Last week’s breakout may be followed by some consolidation with holidays likely to limit trading for Monday and Tuesday for much of Europe.The price increase looks like it may have been largely technical in nature, with financial players that were betting on further price losses forced to buy back in as prices breached key technical resistance levels. We can however identify some bullish fundamentals that could mean EUAs will stay supported and could go higher in short term, though much of the bullishness & positivity seems to rely on mild weather continuing through winter. Monday’s subdued trading gives pause for thought but nonetheless we take a bullish outlook this week.

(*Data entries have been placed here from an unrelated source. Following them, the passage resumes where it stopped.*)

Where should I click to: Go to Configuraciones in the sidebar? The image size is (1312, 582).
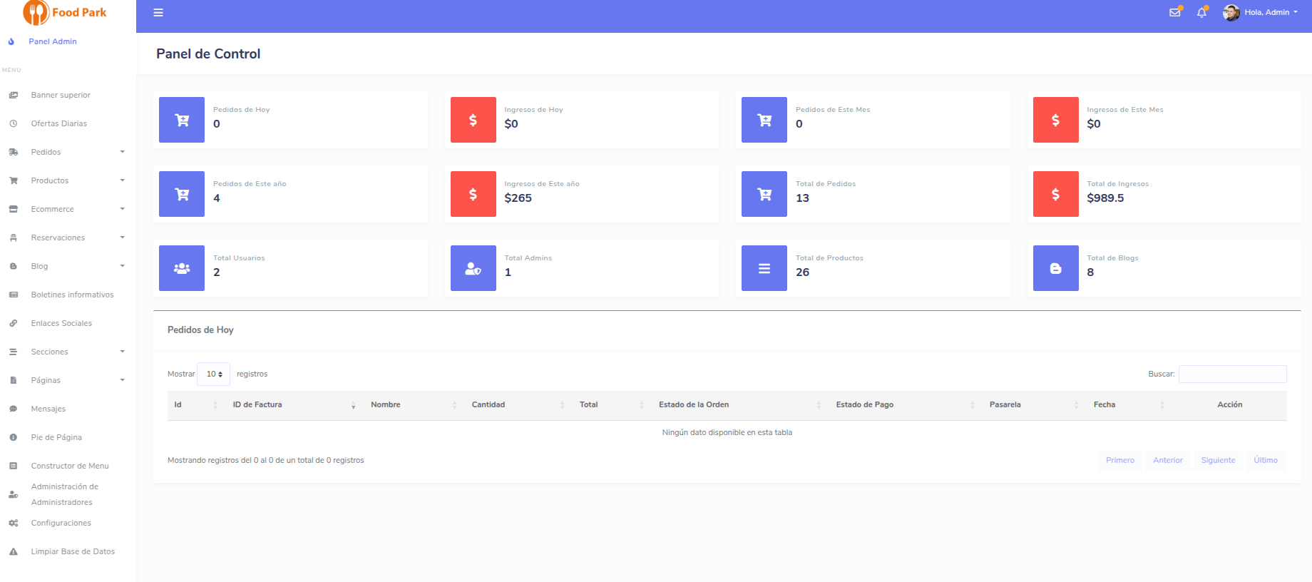pos(61,523)
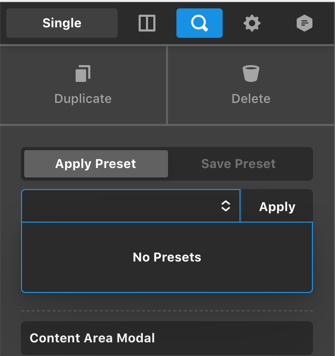Click the Duplicate stacked-squares icon
Screen dimensions: 335x356
coord(83,74)
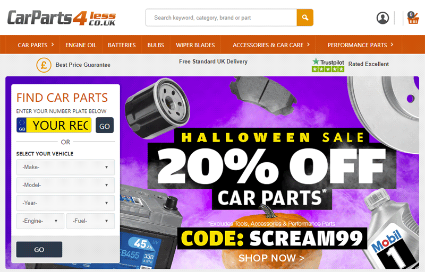Open the Wiper Blades menu item
The width and height of the screenshot is (425, 272).
pyautogui.click(x=196, y=45)
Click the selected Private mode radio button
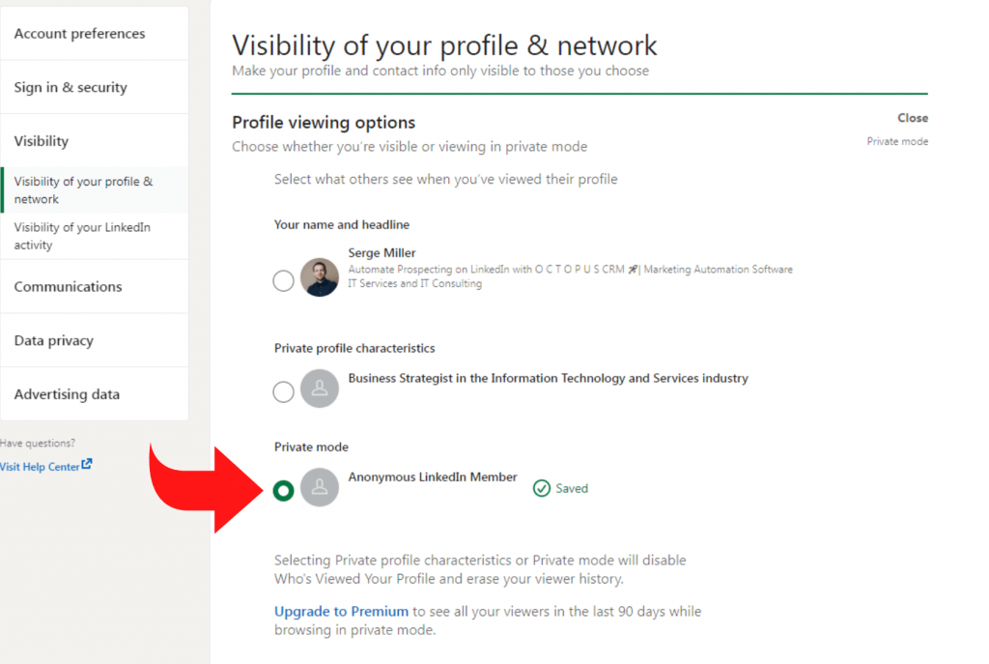Image resolution: width=989 pixels, height=664 pixels. click(283, 490)
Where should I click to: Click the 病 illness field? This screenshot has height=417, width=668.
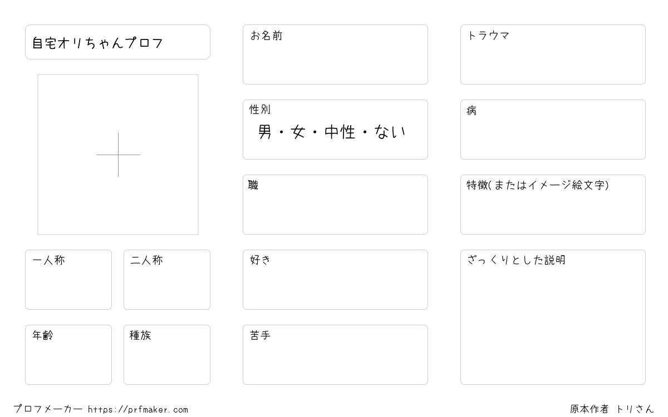click(553, 130)
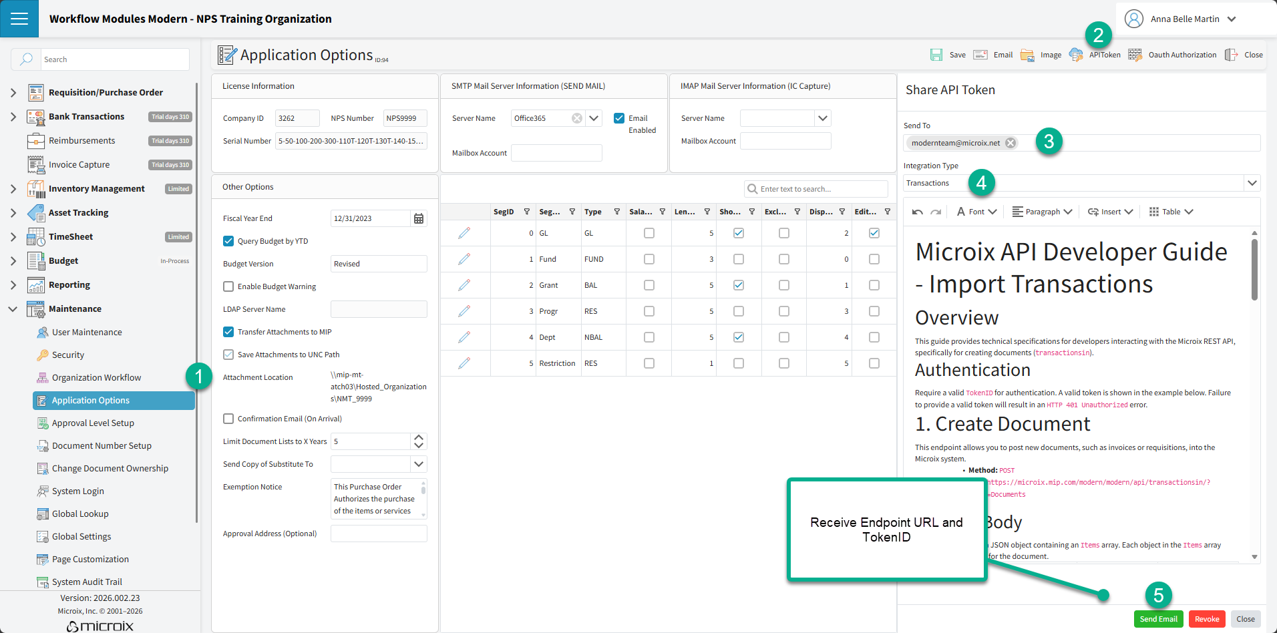Click the APIToken toolbar icon
This screenshot has width=1277, height=633.
point(1075,55)
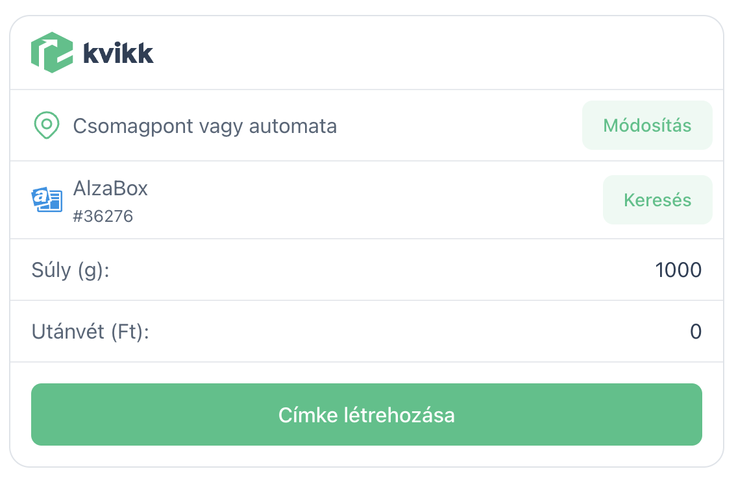736x480 pixels.
Task: Select the Csomagpont vagy automata text
Action: (204, 125)
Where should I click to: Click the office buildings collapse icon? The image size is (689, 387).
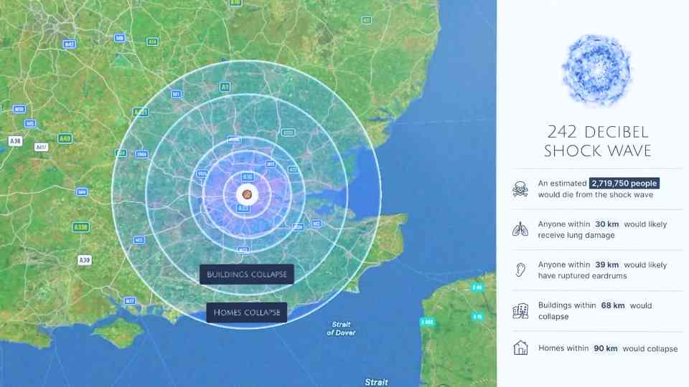click(x=520, y=310)
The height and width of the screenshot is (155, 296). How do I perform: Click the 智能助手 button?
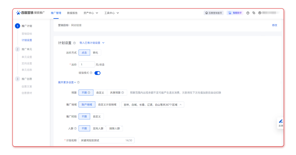click(235, 13)
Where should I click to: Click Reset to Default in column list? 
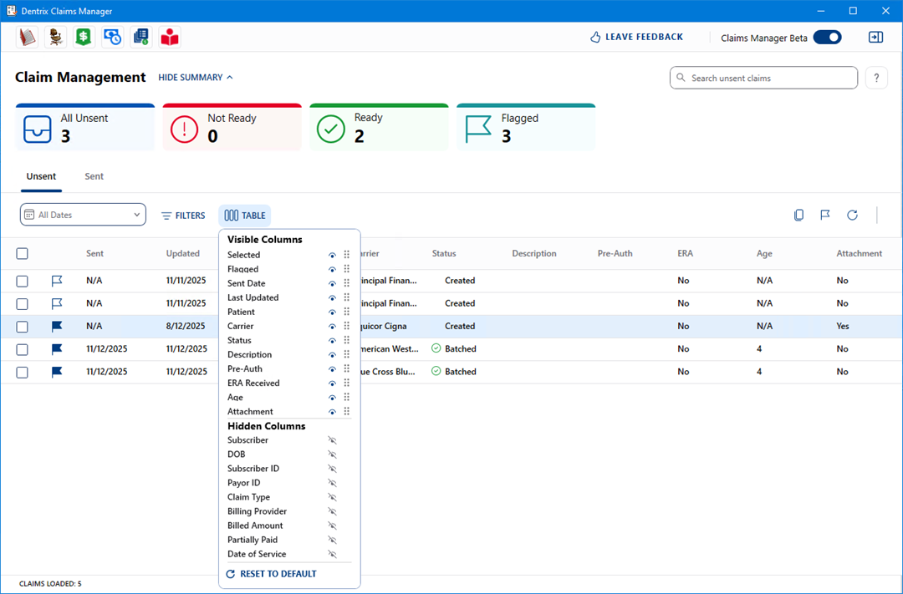tap(272, 574)
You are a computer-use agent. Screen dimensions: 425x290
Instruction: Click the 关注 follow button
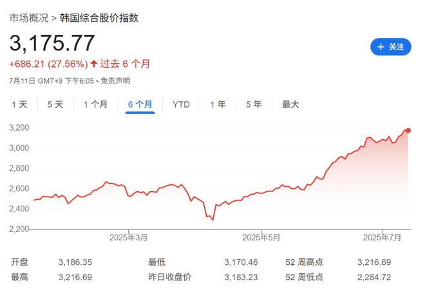click(390, 46)
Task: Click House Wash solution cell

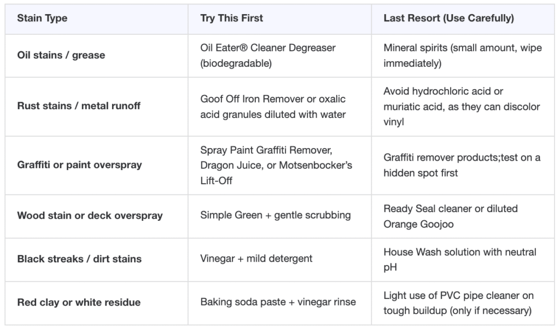Action: 459,259
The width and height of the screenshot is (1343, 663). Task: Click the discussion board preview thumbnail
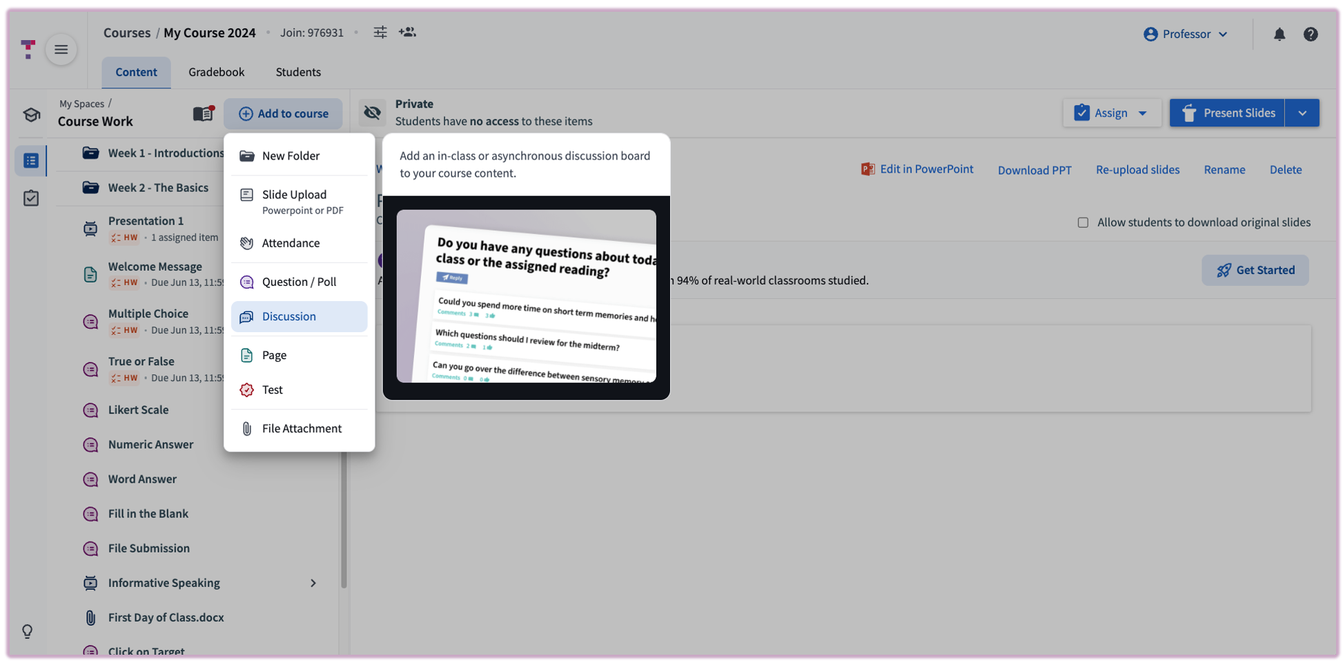point(526,296)
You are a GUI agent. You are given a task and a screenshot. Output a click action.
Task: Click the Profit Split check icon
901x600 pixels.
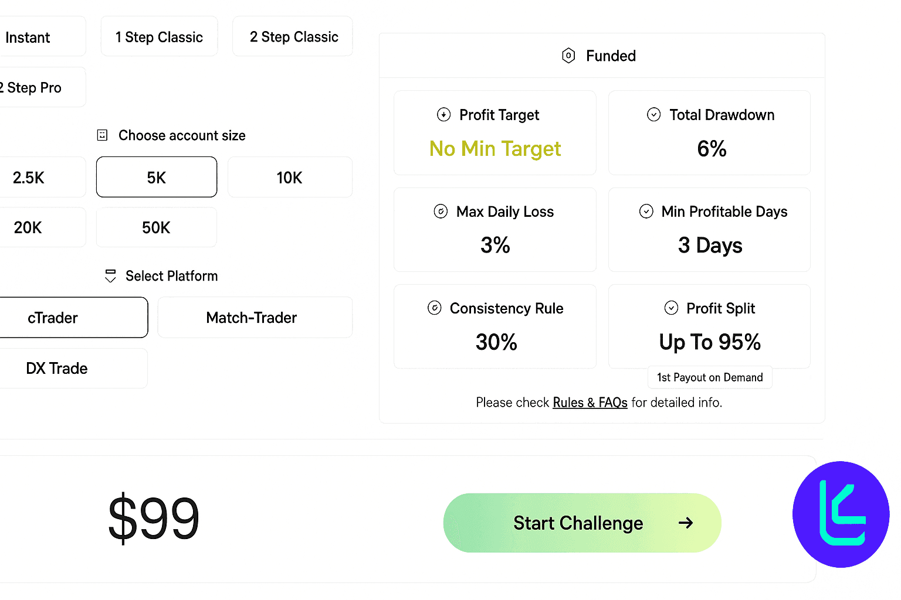(x=672, y=308)
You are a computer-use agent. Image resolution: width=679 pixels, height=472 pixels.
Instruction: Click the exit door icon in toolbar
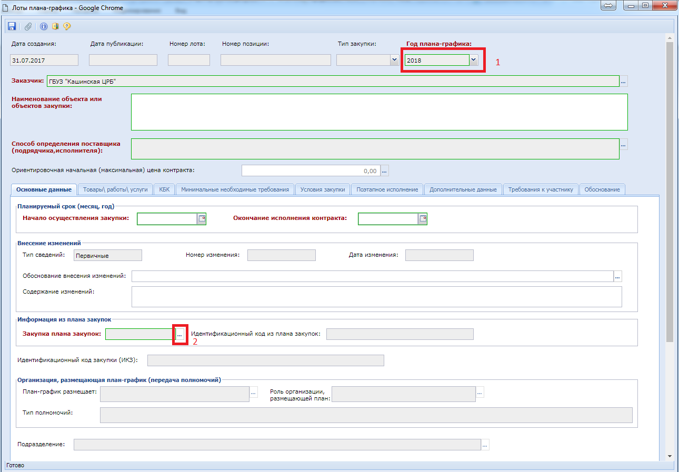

  • 9.4 million EUAs are to be sold at auction this week. 
  • Short squeeze the technical driver behind the price increase? The ICE Commitment of Traders data released this week should show whether short positions held by financial players have been flushed out by the sudden price increase through €69.50 and €72.50.
  • Bullish fundamental factors:
    • REPower EU – no new unexpected volumes of EUAs from the MSR are likely to come to market given the European Parliament’s and Council’s positions that REPower should be funded from front-loading of EUA auctions that were scheduled for later in the year. Given the MSR will see the front-loaded sales of EUAs as additional supply in the short-term, long term this should have a bullish impact.
    • Ammonia, fertilizer production starts to recover: 45-50% of European ammonia production is still down, compared with almost 70% in September – according to ICIS figures. The lower gas prices are encouraging production to resume, with subsequent EUA demand.
    • EU ETS remains short on a yearly basis: EUA prices are likely to remain high as the market is about 346 million EUAs short this year and forecast to be 242.5 million short in 2023. Gas is still quite expensive – and EUAs at present would still need to hit a price in excess of 300 Euros to price natural gas fired power ahead of coal fired power generation.
    • Weather outlook looks mild: a mild winter could leave German gas storage about half full by the end of winter. A colder than average winter could see gas stores run out by the end of winter. Signs are positive for now for a mild winter and with substantial LNG deliveries queueing up and strong Norwegian supplies, but much does depend on potentially unreliable weather forecasts. November will be a better judge for temperatures.
    • Power price controls could boost electricity demand: controls on power prices could mean more consumption, more forward power sales and therefore more hedging activity.
  • Bearish factors?
    • The EU last week saw a draft ‘non-paper’ detailing controls on power prices would subsidise gas prices down to a target level of €100-120/MWh. Gas demand should rise on that basis, while this could bring ‘artificial’ fuel switching into the mix. Favouring gas fired power over coal fired power would be bearish for EUAs and without further intervention could draw on Europe’s gas reserves, upsetting the positive picture we currently have.
    • Maintenance can resume on French nuclear facilities: a ramp up to nuclear generation should displace some fossil fuel generation.
  • Economic downturn? Eurozone PMI is contracting for the fourth consecutive quarter in October, while France, Italy and Spain are all showing weak economic fundamentals.
  • Technicals: after a 6 day rally in the EUA market, the MACD has turned positive, meaning that the short term average is above the longer term average. This also suggests that traders may want to refrain from taking short positions. On the daily chart the RSI is around €55 meaning that there could be more upside potential.
  • The 44-day MA is at €70.37, the 100-day MA at €78.34 and the 200-day MA at €80.71. At the same time the YTD average is €81.12. Currently we are trading at this level and given the positive momentum in the market, we might expect to trade higher in the next few days.
  • The previous downtrend channel shows a Higher Low at €82.50-83, which is where the price dropped and showed resistance. Any break above that level might signal a bullish buying appetite. The main support sits at €75.80, which is quite far off for now.
  • Monday could combine with Friday’s candle into a bearish engulfing candlestick pattern – some downside or consolidation on the way?

Key Technical Levels:


R1: 82.50

R2: 87.90

R3: 90 (psychological level)


S1: 75.80

S2: 74.50 (Back to Bearish momentum – point break)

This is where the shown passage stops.